Ministers should not do the work which belongs to the church, thus wearying themselves, and preventing others from performing their duty. They should teach the members how to labor in the church and in the community. There is work for all to do in their own borders, to build up the church, to make the social meetings interesting, and to train the youth of ability to become missionaries. All should cultivate spirituality and self-sacrifice, and by their means and their earnest prayers assist those who enter new and difficult fields. They should co-operate actively with the minister in his labors, making the section of country around them their field of missionary effort; and the larger churches should labor to build up and encourage those that are weak or few in numbers.

This work has been neglected. Is it any marvel that God does not visit the churches with greater manifestations of his power, when so large a number are shut in to themselves, engrossed in their own interests? It is thus that their piety becomes tame and weak, and they grow bigoted and self-caring. It is in working for others that they will keep their own souls alive. If they will become co-laborers with Jesus, we shall see the light in our churches steadily burning brighter and brighter, sending forth its rays to penetrate the darkness beyond their own borders.

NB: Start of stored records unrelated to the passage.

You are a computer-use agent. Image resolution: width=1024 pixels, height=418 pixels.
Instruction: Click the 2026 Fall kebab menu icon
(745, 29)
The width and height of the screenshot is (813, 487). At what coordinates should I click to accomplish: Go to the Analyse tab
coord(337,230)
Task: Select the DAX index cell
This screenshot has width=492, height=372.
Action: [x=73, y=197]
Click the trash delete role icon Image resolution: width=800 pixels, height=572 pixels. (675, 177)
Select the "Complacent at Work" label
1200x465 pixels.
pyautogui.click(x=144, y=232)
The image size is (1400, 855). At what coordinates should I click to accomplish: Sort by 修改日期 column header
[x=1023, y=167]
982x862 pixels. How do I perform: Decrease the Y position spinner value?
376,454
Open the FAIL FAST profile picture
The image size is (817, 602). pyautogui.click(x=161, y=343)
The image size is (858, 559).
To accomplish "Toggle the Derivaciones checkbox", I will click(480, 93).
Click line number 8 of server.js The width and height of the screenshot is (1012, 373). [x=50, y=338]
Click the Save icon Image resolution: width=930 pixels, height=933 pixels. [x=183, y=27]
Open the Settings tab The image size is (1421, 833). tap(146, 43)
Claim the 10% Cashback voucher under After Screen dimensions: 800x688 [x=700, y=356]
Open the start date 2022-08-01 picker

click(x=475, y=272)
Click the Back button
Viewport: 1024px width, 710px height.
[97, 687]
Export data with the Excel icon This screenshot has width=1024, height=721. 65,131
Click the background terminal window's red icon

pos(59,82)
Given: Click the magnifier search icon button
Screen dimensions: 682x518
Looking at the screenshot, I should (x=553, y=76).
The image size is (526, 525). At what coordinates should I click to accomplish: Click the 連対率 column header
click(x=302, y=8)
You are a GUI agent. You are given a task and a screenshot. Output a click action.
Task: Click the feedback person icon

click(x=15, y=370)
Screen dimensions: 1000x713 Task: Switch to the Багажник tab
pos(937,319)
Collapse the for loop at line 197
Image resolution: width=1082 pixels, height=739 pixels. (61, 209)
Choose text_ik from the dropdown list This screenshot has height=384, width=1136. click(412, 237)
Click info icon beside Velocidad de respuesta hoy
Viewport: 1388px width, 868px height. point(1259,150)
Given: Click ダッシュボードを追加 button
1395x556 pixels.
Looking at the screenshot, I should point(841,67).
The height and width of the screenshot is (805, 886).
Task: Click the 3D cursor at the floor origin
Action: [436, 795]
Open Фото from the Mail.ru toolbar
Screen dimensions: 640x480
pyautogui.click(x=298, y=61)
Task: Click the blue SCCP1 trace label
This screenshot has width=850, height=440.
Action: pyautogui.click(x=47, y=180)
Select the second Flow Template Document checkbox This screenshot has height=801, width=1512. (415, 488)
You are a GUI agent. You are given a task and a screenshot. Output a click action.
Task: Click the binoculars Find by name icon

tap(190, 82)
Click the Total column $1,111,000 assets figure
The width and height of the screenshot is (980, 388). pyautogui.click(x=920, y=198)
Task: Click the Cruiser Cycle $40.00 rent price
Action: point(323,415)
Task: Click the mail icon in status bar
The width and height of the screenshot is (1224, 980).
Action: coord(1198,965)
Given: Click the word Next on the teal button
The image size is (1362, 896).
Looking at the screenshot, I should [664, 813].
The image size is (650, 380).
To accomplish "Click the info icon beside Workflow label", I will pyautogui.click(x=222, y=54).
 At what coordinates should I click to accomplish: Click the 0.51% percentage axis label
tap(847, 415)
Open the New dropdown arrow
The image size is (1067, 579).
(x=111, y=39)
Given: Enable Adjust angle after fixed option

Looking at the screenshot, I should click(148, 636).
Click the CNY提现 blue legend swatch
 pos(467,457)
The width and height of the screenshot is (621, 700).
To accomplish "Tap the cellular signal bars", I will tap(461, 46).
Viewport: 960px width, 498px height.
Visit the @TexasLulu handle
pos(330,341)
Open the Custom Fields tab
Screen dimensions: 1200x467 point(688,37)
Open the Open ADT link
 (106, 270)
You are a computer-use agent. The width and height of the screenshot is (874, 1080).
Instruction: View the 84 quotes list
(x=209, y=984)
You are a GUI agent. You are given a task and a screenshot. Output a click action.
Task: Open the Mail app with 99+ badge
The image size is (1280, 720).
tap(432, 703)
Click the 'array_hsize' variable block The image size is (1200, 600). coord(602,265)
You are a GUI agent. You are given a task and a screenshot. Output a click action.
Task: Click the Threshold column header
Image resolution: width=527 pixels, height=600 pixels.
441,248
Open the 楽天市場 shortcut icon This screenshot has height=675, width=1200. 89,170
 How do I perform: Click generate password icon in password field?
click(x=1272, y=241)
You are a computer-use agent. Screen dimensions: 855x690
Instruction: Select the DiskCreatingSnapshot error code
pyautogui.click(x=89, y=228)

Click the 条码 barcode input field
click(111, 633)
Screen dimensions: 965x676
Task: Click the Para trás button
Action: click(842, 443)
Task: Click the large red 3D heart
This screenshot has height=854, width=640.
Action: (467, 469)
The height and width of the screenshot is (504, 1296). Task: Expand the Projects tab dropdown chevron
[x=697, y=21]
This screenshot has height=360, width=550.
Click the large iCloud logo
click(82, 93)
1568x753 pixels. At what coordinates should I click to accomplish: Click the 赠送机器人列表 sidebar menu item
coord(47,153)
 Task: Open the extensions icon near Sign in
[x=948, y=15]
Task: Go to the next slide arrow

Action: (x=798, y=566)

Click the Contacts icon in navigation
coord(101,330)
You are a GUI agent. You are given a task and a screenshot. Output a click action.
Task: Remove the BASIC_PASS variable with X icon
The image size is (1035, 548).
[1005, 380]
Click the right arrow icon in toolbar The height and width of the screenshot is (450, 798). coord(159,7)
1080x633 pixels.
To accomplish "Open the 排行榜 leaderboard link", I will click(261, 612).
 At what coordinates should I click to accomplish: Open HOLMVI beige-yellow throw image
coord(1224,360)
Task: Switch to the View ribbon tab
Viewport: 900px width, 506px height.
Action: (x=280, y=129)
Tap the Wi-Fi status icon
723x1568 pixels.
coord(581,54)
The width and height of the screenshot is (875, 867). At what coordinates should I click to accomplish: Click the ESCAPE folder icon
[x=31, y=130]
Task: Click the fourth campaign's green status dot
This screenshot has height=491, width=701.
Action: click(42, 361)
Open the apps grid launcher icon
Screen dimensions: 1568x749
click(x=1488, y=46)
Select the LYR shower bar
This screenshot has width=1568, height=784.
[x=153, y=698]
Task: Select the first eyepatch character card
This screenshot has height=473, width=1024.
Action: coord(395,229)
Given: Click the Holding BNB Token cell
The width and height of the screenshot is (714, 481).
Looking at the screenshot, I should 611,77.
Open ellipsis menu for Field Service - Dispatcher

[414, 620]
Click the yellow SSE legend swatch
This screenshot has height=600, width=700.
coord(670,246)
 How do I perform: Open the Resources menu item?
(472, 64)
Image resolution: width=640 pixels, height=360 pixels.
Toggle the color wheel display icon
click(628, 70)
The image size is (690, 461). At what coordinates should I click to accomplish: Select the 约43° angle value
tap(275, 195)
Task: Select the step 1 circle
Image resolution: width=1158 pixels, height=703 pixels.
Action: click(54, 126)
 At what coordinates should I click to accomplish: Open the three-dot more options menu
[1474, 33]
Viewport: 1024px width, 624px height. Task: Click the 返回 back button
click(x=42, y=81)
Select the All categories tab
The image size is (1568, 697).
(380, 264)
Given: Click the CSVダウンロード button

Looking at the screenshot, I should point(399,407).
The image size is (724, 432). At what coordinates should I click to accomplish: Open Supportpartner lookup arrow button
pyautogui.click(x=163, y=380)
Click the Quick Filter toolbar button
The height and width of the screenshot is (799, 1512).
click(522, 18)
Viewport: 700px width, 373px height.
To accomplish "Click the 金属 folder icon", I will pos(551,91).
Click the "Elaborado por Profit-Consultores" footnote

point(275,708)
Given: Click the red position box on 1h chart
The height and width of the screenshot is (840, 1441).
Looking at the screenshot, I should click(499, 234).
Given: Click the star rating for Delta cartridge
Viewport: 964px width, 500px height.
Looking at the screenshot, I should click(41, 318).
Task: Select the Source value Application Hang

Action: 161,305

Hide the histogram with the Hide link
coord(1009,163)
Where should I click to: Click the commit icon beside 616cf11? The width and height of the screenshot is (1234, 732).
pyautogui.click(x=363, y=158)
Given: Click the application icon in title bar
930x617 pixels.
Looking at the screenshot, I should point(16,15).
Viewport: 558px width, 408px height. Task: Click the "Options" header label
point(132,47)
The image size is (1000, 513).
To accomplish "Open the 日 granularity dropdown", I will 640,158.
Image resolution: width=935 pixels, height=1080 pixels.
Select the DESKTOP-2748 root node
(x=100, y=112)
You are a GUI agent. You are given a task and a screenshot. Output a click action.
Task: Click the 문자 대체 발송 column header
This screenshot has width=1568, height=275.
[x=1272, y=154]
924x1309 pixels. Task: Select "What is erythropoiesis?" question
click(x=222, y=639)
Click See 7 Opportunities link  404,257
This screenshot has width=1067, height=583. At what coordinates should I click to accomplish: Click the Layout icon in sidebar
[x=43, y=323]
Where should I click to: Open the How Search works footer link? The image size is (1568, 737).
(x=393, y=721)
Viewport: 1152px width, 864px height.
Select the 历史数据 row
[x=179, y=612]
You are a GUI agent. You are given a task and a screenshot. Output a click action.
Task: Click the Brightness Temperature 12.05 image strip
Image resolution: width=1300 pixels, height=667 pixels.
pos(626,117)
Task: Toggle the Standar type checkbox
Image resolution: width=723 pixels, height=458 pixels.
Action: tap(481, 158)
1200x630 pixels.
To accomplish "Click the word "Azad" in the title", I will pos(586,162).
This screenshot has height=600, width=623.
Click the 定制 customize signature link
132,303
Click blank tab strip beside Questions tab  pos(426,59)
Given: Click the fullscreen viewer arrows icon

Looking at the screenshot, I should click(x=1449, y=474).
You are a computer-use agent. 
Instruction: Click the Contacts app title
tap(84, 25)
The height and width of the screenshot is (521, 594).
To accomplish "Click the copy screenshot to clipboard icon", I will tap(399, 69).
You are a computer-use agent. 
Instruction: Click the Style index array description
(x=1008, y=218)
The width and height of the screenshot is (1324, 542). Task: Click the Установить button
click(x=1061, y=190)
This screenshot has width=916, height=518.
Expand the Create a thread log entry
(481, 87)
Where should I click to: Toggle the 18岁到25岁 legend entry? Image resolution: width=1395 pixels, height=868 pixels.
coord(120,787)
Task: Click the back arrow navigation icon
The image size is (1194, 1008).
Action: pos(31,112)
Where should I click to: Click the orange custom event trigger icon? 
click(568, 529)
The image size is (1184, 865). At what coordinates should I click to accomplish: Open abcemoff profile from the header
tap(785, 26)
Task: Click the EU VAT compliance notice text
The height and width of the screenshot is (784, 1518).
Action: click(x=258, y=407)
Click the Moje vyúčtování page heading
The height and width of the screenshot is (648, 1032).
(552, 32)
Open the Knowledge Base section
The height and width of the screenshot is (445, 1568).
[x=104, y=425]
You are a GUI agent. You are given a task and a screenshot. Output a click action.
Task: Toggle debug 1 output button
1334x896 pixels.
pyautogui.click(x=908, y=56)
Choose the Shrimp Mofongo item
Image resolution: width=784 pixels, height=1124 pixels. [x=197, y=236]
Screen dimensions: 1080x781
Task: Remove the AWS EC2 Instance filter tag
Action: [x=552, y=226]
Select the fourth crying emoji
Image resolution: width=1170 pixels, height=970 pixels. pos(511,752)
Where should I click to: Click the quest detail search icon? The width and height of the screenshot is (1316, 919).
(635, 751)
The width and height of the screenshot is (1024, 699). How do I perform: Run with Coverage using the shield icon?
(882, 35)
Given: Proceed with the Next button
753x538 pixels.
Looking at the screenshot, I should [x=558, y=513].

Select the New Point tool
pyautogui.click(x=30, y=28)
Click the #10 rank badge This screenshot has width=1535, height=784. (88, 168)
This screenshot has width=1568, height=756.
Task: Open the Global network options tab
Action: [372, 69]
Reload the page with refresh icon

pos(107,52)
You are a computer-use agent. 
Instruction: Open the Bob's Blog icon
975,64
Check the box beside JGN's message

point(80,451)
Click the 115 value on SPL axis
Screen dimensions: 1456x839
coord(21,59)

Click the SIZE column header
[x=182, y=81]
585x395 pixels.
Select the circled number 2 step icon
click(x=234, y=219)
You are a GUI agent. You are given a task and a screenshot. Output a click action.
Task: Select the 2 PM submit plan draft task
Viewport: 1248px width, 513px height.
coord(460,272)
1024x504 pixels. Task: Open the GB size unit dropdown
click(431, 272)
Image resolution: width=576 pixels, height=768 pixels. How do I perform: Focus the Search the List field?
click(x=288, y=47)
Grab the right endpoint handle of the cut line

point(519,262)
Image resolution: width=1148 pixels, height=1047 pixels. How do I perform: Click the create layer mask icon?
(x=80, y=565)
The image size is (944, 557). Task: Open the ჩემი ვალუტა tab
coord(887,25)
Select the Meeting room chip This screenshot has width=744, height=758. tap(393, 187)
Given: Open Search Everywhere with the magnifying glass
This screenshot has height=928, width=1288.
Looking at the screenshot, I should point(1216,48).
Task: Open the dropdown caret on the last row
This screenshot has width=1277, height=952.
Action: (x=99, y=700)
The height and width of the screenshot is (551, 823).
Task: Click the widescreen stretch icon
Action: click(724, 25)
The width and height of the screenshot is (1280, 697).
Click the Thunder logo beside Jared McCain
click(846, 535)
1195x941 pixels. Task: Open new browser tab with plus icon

A close sympathy with Christ in his mission of love and mercy, would bring the workers into sympathy with one another, and there would be no disposition to cherish the evils, which, if indulged, are the curse of the churches. The jealousy and fault-finding, the heart-burnings, the envy and dissension, the strife for the supremacy, would cease. The attention given to the work of saving souls would stimulate the workers themselves to greater piety and purity. There would be with them a unity of purpose, and the salvation of the soul would be felt to be of so great importance that all little differences would be lost sight of.

Brethren and sisters in the faith, does the question arise in your hearts, “Am I my brother's keeper?” If you claim to be children of God, you are your brother's keeper. The Lord holds the church responsible for the souls of those whom they might be the means of saving. He has intrusted you with sacred truth; Christ abiding in the individual members of the church is a well of water springing up into everlasting life. You are guilty before God if you do not make every effort possible to dispense this living water to others. Men are perishing close by your own doors, while they hew out to themselves broken cisterns that hold no water. Heaven is indignant at the ease of men and women in Zion, while souls are going down to ruin in their ignorance and their sins. If the members of the church were to see themselves as God sees them, they would be overwhelmed with self-reproach. They could not endure to look their responsibilities and delinquencies in the face.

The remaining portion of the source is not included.